A 2019 audit by the New York City Comptroller's office flagged fragmented data governance as a systemic risk across multiple agencies, noting that redundant storage was contributing to ballooning IT costs. Storage is not cheap: enterprise-grade archival solutions that meet the city's security requirements run between $8,000 and $15,000 per terabyte annually for managed services, according to publicly available government procurement schedules from the Mayor's Office of Contract Services. Even conservative estimates of the volume of duplicate imagery suggest the waste runs into seven figures annually.
The Municipal Archives on Chambers Street, which serves as the official repository for permanent city records, has for years flagged the gap between what agencies say they are digitizing and what actually arrives with clean, deduplicated metadata. Staff there have described processing backlogs that stretch months, in part because incoming files require manual review to catch exact-copy and near-duplicate images before ingestion. The Archives holds records dating to the Dutch colonial period, and its staff treats the integrity of the collection as non-negotiable — which means the deduplication burden largely falls on them rather than on the originating agencies.
What Has to Change
The City Council's Committee on Technology passed a non-binding resolution in March 2025 urging the Department of Information Technology and Telecommunications — known as DoITT, now folded into the Mayor's Office of Technology and Innovation — to establish unified image-hashing standards across all agencies by the end of fiscal year 2026, which runs through June 30. That deadline has passed without a published implementation plan, according to the committee's public calendar.
Advocates for open government, including the Reinvent Albany coalition, have long argued that duplicate records don't just waste money — they complicate Freedom of Information Law requests by creating uncertainty about which version of a document is authoritative. A single permit photo that exists in three slightly different scanned versions across three agency servers can stall a FOIL response for weeks while staff determine which copy to release.

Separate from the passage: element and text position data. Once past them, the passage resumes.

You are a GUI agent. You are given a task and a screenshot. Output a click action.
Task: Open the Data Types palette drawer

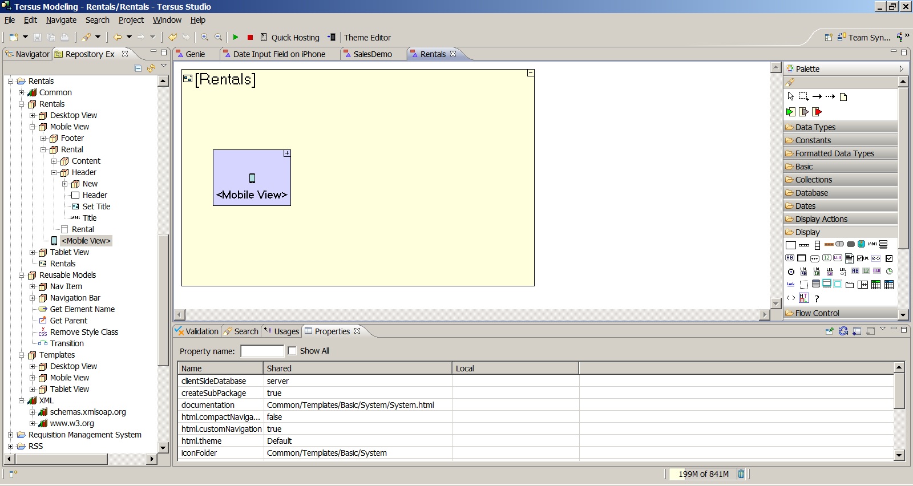pos(815,127)
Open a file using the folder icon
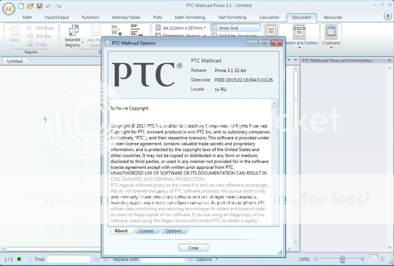The image size is (394, 266). click(30, 6)
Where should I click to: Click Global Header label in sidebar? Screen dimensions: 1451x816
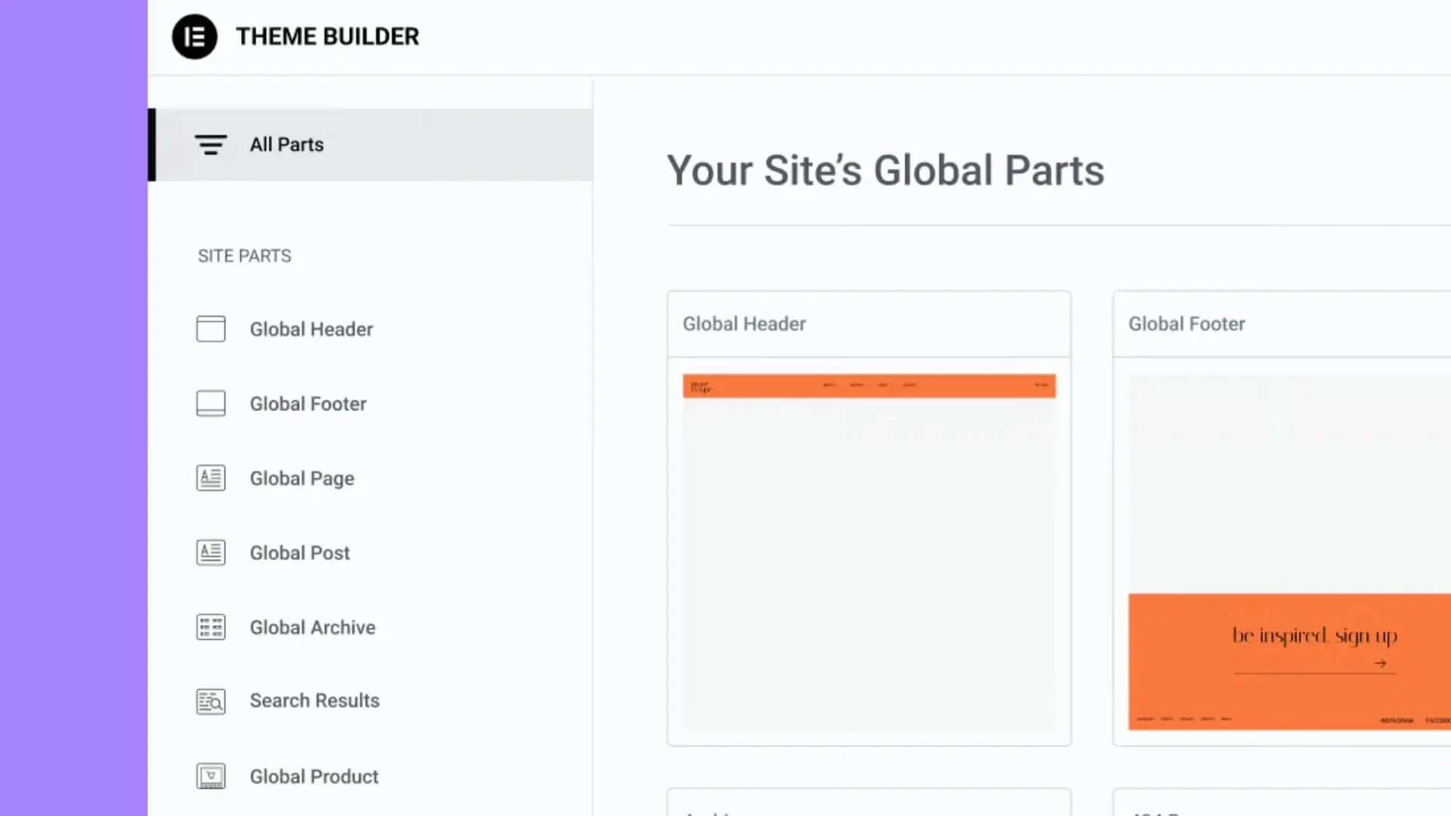(x=311, y=329)
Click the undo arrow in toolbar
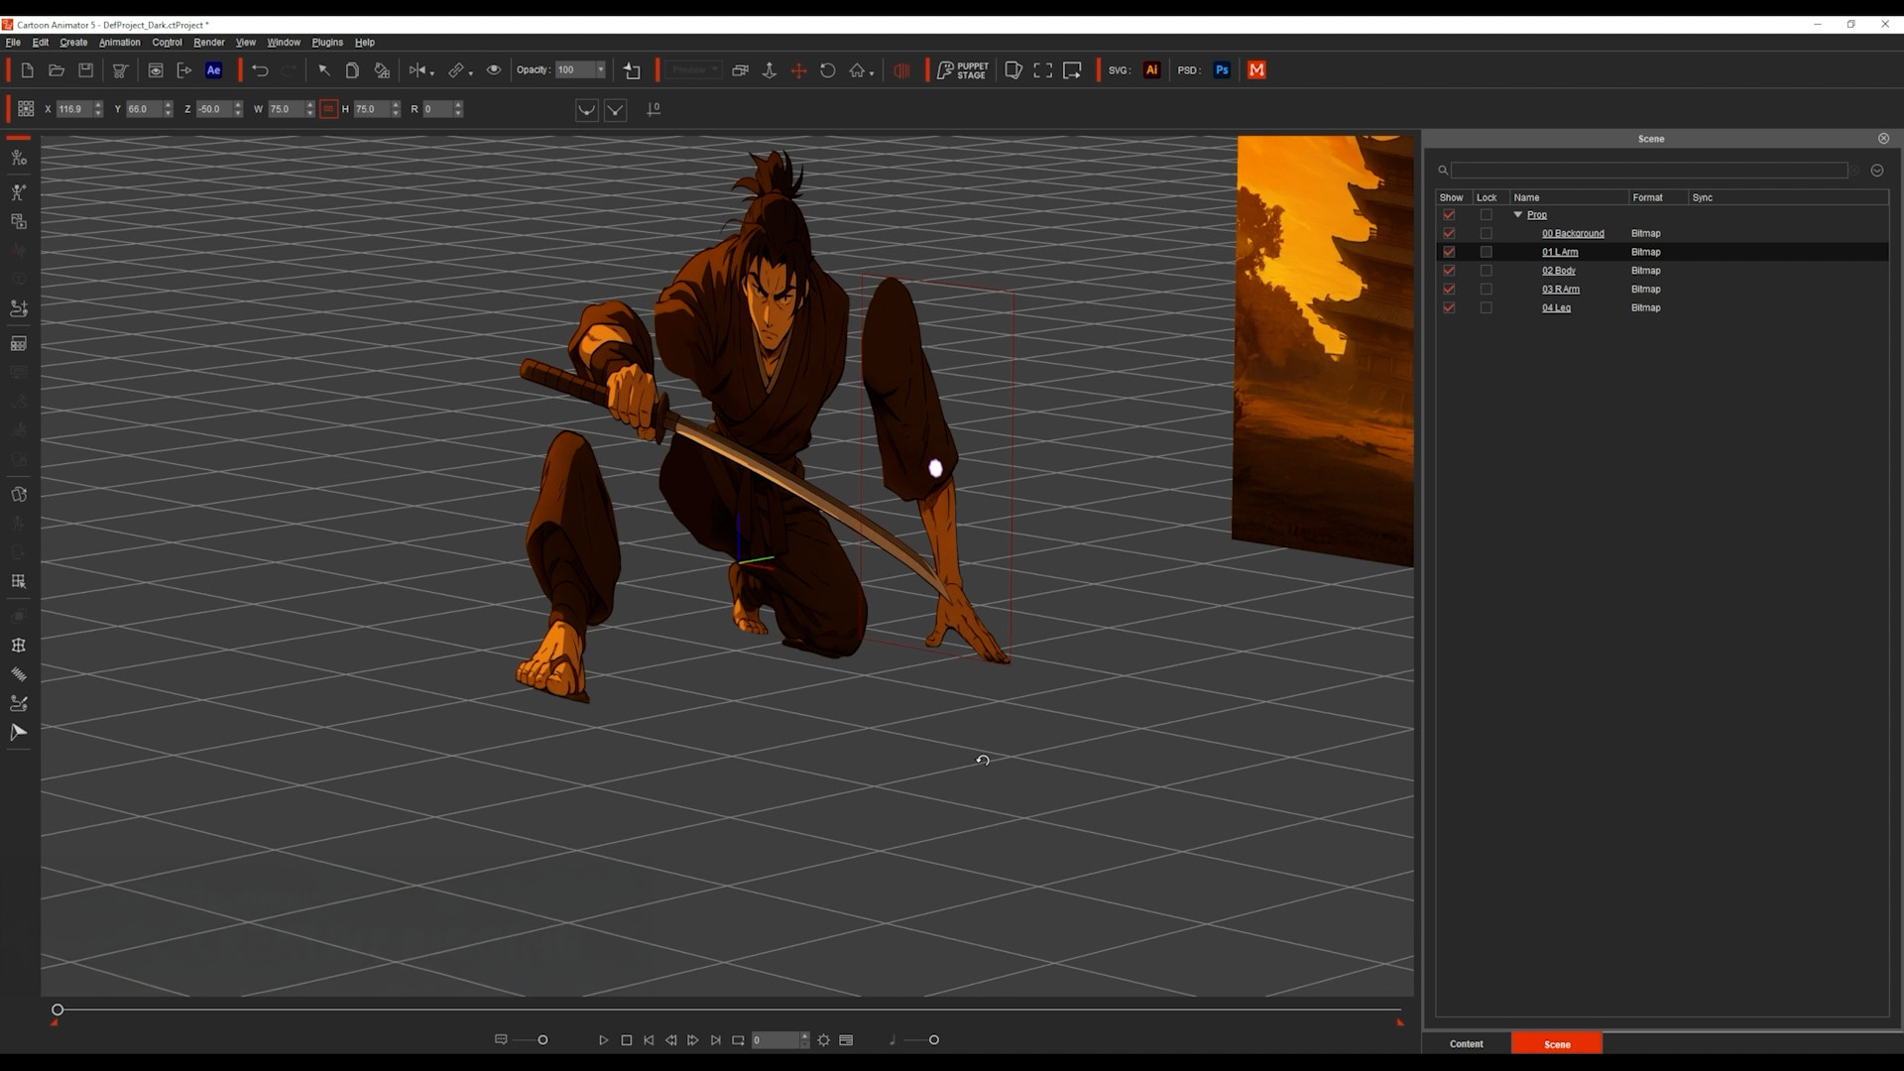This screenshot has width=1904, height=1071. pyautogui.click(x=260, y=70)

For residents and journalists filing records requests, the practical advice is straightforward: be specific. Cite exact document numbers, addresses, and date ranges in any FOIL submission to the relevant agency. The more precise the request, the less likely staff are to pull multiple redundant versions and charge per-page fees — currently capped at 25 cents per page under state law — for duplicates. The longer fix requires the city to finally build the cross-agency image registry that auditors have been recommending since the Obama administration was still in its first term.